Consider your event having its very own personal webpage but only do if you can regularly maintain the site.

Ask for your local newspaper to send a reporter and photographer on the day of your event.  And of course, Group B Strep Support might be able to help there too.

The middle period

So the groundwork is done, your actively advertising your event and no doubt getting some feedback and hopefully a general good vibe that all will be OK.  Ensure the major entertainments are booked on the right day and your key personnel still plan on being there.  If it is an outside event is there a contingency for bad weather?  Are there any insurances that need to be paid? An example being a bouncy castle, does your nominated chef for your BBQ have the relevant current food hygiene qualifications?  What if they are ill on the day?  Do you require items like gazebos?  Where are they going to come from?  Do these types of items need to be purchased?

The Raffle

Most events will involve a raffle, this is because it is one of the major revenue sources.

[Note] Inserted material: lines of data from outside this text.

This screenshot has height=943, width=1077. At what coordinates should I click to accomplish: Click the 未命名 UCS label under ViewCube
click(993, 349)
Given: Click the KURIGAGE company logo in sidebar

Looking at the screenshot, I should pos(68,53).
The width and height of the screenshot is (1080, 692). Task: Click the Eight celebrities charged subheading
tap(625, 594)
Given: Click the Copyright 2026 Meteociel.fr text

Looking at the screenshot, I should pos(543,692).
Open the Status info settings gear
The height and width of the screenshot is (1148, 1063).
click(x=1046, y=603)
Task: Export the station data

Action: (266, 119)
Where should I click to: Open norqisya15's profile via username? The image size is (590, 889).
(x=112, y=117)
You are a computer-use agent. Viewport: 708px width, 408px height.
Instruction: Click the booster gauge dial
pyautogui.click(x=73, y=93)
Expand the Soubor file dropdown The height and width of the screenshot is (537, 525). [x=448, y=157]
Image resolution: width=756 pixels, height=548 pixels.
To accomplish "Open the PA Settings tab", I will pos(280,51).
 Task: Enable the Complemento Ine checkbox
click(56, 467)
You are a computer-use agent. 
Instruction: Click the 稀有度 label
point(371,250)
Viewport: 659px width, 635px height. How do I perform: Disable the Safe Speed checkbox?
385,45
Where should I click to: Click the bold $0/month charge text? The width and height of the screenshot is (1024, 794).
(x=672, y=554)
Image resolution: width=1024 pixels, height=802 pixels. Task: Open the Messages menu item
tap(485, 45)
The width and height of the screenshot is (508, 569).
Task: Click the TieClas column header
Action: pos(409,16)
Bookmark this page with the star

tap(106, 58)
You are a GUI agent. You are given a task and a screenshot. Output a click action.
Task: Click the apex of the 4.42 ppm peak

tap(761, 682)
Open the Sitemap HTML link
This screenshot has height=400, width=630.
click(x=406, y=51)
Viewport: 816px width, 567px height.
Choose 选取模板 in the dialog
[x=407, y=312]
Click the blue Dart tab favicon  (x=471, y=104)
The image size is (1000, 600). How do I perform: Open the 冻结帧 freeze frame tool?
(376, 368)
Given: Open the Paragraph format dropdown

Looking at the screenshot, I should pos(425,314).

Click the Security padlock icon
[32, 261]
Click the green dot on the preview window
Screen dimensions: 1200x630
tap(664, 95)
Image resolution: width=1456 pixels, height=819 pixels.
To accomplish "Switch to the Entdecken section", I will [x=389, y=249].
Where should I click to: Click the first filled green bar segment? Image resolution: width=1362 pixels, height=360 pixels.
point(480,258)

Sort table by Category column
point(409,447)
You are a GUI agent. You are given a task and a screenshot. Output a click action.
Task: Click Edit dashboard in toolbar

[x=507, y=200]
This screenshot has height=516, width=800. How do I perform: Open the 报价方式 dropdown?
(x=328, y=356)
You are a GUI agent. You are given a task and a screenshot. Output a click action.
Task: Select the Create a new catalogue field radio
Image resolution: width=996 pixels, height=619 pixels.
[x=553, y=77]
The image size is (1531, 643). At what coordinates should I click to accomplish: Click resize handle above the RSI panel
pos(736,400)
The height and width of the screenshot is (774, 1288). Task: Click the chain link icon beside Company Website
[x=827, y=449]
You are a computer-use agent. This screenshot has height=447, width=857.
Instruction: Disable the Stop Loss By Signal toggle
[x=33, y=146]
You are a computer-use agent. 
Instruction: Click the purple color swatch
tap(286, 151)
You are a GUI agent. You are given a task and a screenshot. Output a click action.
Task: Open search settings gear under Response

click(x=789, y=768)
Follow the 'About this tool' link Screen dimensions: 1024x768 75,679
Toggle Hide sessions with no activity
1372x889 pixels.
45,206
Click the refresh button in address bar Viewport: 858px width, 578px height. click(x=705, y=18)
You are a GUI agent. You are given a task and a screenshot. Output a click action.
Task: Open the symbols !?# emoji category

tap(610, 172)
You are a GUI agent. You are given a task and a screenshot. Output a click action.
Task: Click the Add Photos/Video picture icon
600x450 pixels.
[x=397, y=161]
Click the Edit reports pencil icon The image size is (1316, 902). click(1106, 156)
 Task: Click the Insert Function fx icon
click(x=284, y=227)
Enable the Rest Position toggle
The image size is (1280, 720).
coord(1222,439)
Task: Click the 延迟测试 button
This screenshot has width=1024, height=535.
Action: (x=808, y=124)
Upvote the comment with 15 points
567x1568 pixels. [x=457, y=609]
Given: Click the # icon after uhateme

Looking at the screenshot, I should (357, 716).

To sell tickets you’ll need decent prizes…

In terms of obtaining the prizes, this is where you need to develop a thick skin – you may choose to contact many local attractions or amenities about the possibility of contributing towards your day.

If you start getting lots of small value items donated like boxes of chocolate, cheap wine etc. it may be better to consider turning them into hampers.  As the prizes start to come in, it’s a good idea to say thank you using social media – this has the added benefit of keeping the event in the minds of the community.

If you are lucky to have a highly attended event, the sale-on-the-day tickets can become problematic as it can become very difficult to keep up with demand – this is where it becomes important to have the correct pricing of the ticket and a well organised ticket sale area – my advice is to have one or more of your event team specifically in place for that purpose.

If possible task someone with updating a spreadsheet with the winning ticket number and colour if using multi coloured tickets and allocate against the prize.


You may find that some of the items you acquire for you raffle would suit an auction.  Typical examples being signed football shirts, golf days etc. Make sure they are clearly identified as being part of the auction and not the raffle.

The auctioneer must be identified before the event and it’s a good idea to promote your auction items on social media beforehand- more publicity for the event as a whole.

The week before the event

I suggest booking at least 2 or 3 days off work prior to the event – it will reduce your stress levels enormously.  Keep an eye on the weather forecast but don’t get obsessed. Get everyone together for one final meet-up and make sure there is a contingency if for any reason one of the event team cannot attend.  Just get confirmation from any entertainment of what time they will be arriving to setup and if necessary inform the venue. Little details like that need to be checked in order to avoid stress on the big day.

Ramp up the social media – get everyone you know to help share, retweet, and put posters up at their workplace anything really….

Go to the venue – get a mental picture in your head about where everything will go, identify the power sources.  Who is going to need them?

You will be feeling quietly confident by this stage.

The day before the event

If you get the agreement of those associated with the venue, do anything you can the day before such as putting up gazebos, bunting, GBS posters, blowing up balloons etc. – it all saves time.

Relax…. Early night!

The day of the event

You’ve planned and worked tirelessly for this day so keep telling yourself it’s your event and do all you can to enjoy it! Get to the venue well before the start time and try not to worry!

Good luck!  – But you won’t need it after all the planning and time you have put in.

And finally, feel proud!  You and your team have done an excellent job.